By Rudi Williams
American Forces Press Service
ARLINGTON, Va., Oct. 11, 2001 — “Wow”! “Look at the dogs!” Melvina Brown, 5, exclaimed as she rushed to pet a “therapy dog” at DoD’s Family (Casualty) Assistance Center here. Her little brother, Robert Russell III, 2, eagerly followed.
Later, Kelli Lynch, 2, stunned her father by petting the dogs.
“I didn’t realize what they were here for until my daughter started playing with them,” said Paul Lynch of Waldorf, Md. “She doesn’t have a dog. She’s actually terrified of them, so it’s surprising that she’s playing with these dogs.” Tears started streaming down his cheeks.
“My father has two dogs at the house, and anytime either one of them makes a move toward her, she turns around and runs and screams and cries. But she’s petting these dogs right now,” Lynch said.
His father, James Lynch, was a civilian employee in the Navy Command Center at the Pentagon. His office was in the direct path of the hijacked airliner that crashed into the building on Sept. 11.
The therapy dogs, a variety of breeds, gave tail-wagging greetings to anyone who entered their space. The four- footed therapists are part of Therapy Dogs International Inc., a volunteer organization that provides qualified handlers and their dogs for visits to hospitals, nursing homes and other places where the dogs might help make residents and patients smile.
Group officials pointed out researchers have clinically proven that petting, touching and talking to the animals lowers patients’ blood pressure, relieves stress and eases depression.
“We’re here at the family assistance center for the families, volunteers, staff, military, security — everybody,” said Sue Peetoom of Fredericksburg, Va., chairwoman of the group’s local chapter, Spirit keepers. “We have our dogs available at any time to be petted and hugged for comfort for the families to remember the pets they’ve left at home while they’re here.”
“The dogs are like a magnet, people are just drawn to them,” said Peetoom’s husband, Lee. “A lot of families, counselors, clergy and other members of support groups stopped by to pet the dogs. We also took them to the kids rooms where children were kept while the parents were taking care of business.”
“We were asked to come here because we have a chapter in Oklahoma City that helped people dealing with the disaster there,” Sue Peetoom said.
Certified therapy dogs must be trained, tested and evaluated before they’re allowed into action, she noted.
“They must be ‘bombproof,'” she said. “That is, they can’t react adversely to any situation. They have to be able to be pulled, prodded, hugged, in large crowds, loud noises. They have to be able to deal with anything that happens to them. We have dogs of all shapes, sizes, breeds — and mixed breeds. The only requirement is that they have to be a year old and have excellent temperaments, love people and get along with other dogs, because we’re always in groups.”
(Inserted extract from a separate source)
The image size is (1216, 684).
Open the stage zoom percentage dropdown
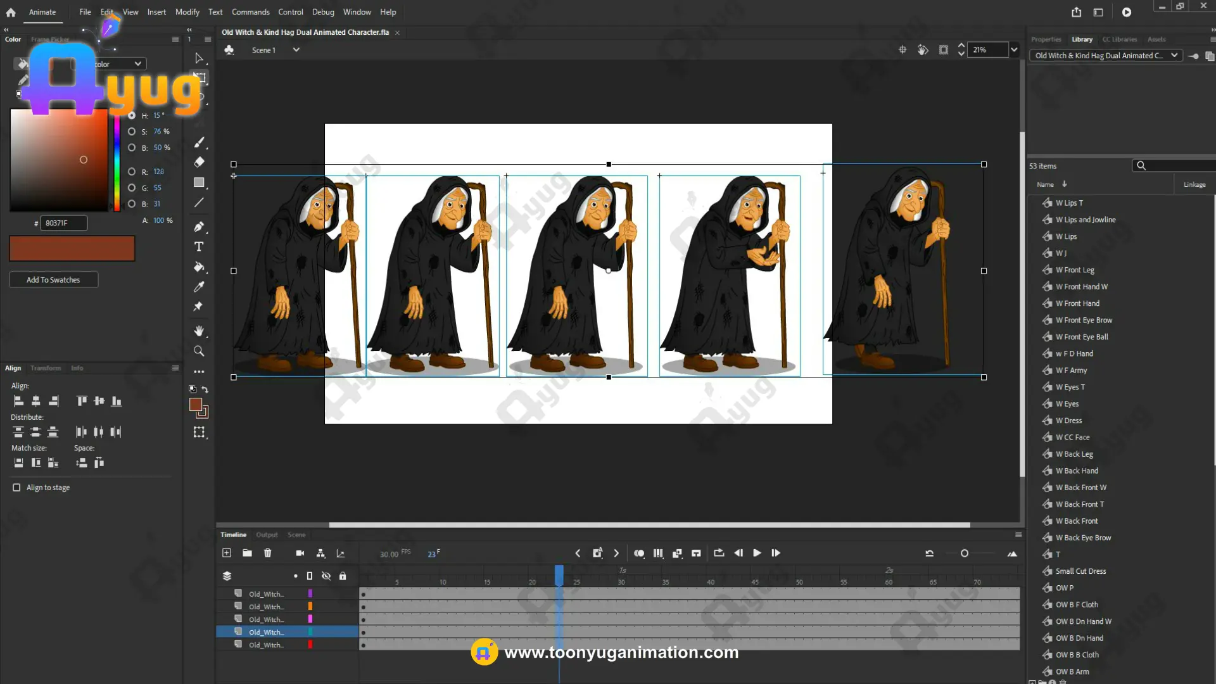pyautogui.click(x=1014, y=50)
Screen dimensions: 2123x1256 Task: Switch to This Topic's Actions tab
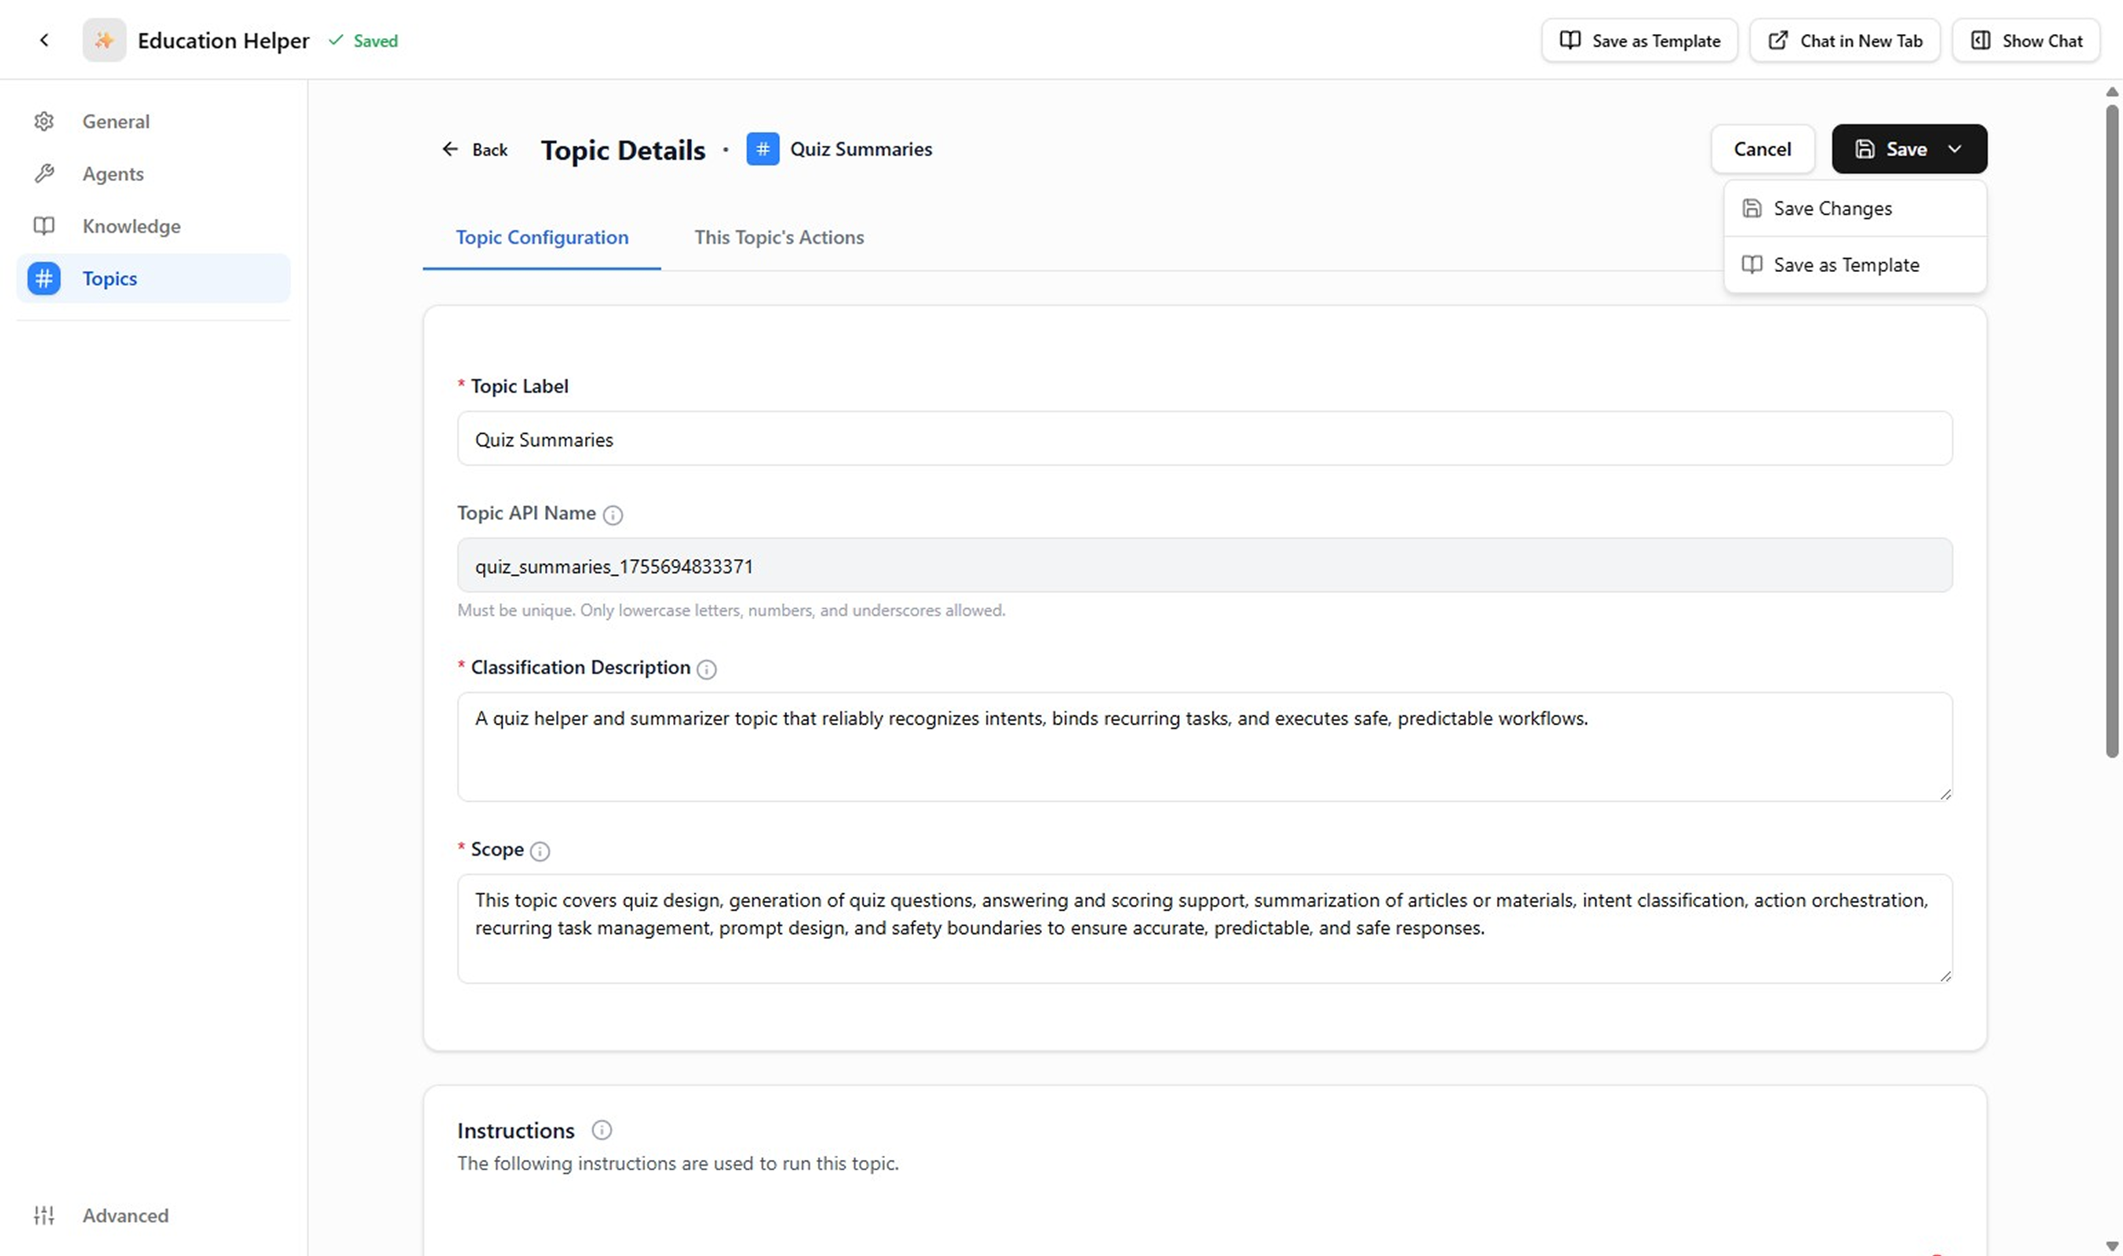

They’re all family pets of the people on the other end of the leash, she noted.
A steady stream of people visit the dogs every day, Peetoom said. “We have dogs in the lobby, upstairs, in the children’s room. The dogs are not only for the families, though. Everybody working here is stressed as well, and they’re coming by just for a minute or to smile, touch the dogs, decompress and go back to work.”
Robert Russell III and Melvina Brown had a ball playing with the therapy dogs at DoD’s Family (Casualty) Assistance Center in Arlington, Virginia.